■ WHAT YOU WILL DO ■
Write the next part of the text on Levine's Conservation Model, picking up after its last sentence.

■ EXCERPT PROVIDED ■
★ ★ ★ ★ ★ ★ ★

Group E-Levine's Conservation Model Concept
"Ethical behaviour is not the display of one's moral rectitude in times of crisis, it is the day-to-day expression of one's commitment to other persons and the ways in which human beings relate to one another in their daily interactions." - Levine, Myra (1972)
Biography
Myra E. Levine was born in 1920 in Chicago, the first child in a family of three siblings. Her experience during her father’s frequent illness contributed to her interest in and dedication to nursing. She received a diploma from Cook County School of Nursing in 1944, an SB from the University of Chicago in 1949, and a Masters of Science in nursing from Wayne State University in 1962. Her career in nursing has been varied. Clinically, she held position as private duty nurse, a civilian nurse for the U.S. Army, surgical supervisor, and director of nursing. She held faculty positions at Cook County School of Nursing, Loyola University, Rush University, University of Illinois, Chicago. Levine filled visiting professorship at Tel-aviv University and Recanati School of Nursing, Ben Gurion University of the Negev, both in Israel.
Levine is a charter fellow in the American Academy of Nursing and has been honored by the Illinois Nurses Association. She was the first recipient of Sigma Theta Tau’s Elizabeth Russell Belford Award for teaching excellence. She was granted an honorary doctorate by Loyola University, Chicago, in 1992.

★ ★ ★ ★ ★ ★ ★

■ DATA BELOW ■

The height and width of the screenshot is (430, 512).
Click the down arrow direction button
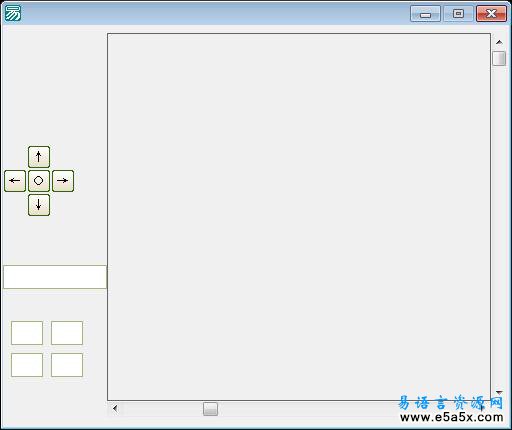(x=39, y=205)
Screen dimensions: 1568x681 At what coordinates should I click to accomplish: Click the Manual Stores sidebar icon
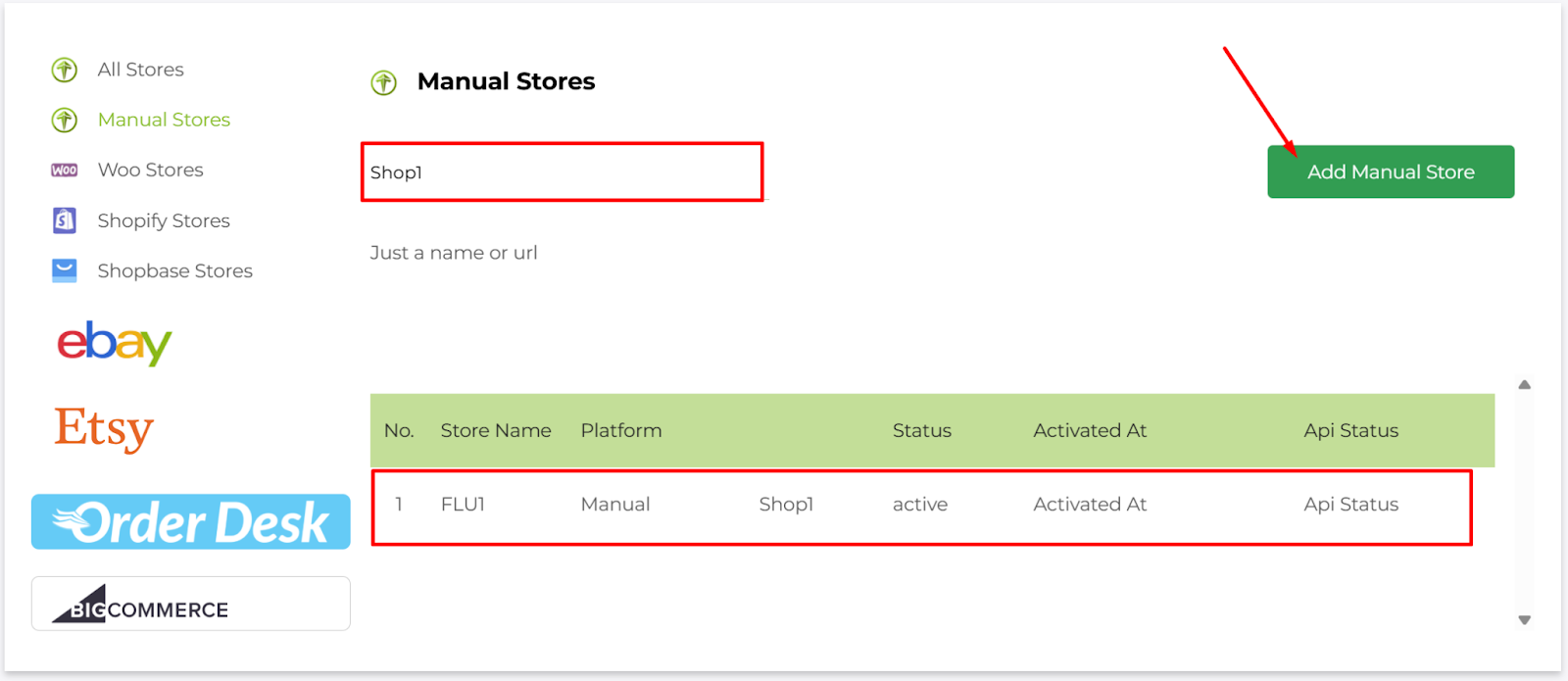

★ ★ ★ ★ ★ ★ ★

■ OUTPUT OF THE EXERCISE ■
Myra Levine has said that she had no intention of developing a theory when she first began putting her ideas about nursing into writing (Trench, Wallace, & Coberg, 1987). In fact, more than two decades after the initial publication of Introduction to Clinical Nursing (Levine, 1969) she has referred to her work as a theory but prefers to identify at as a conceptual model. She states r=that she was looking in three quarters and for a way to generalize the content, to move away from a procedurally oriented educational process. She was interested in helping nurses realize that every nurse-patient contact leads to a puzzle in relation to nursing care that needs to be solved in an individualized manner. Her work has evolved over the years, with the most recent comprehensive update of the theory published in 1989 and additional discussions in 1990 1991.
Levine (1990) believes that entry into the health care system is associated with giving up some measure of personal independence. To designate the person who has entered the health care system a client reinforces the state of dependency, for a client is a follower. She supports the term patient because patient means sufferer, and dependency is associated with suffering.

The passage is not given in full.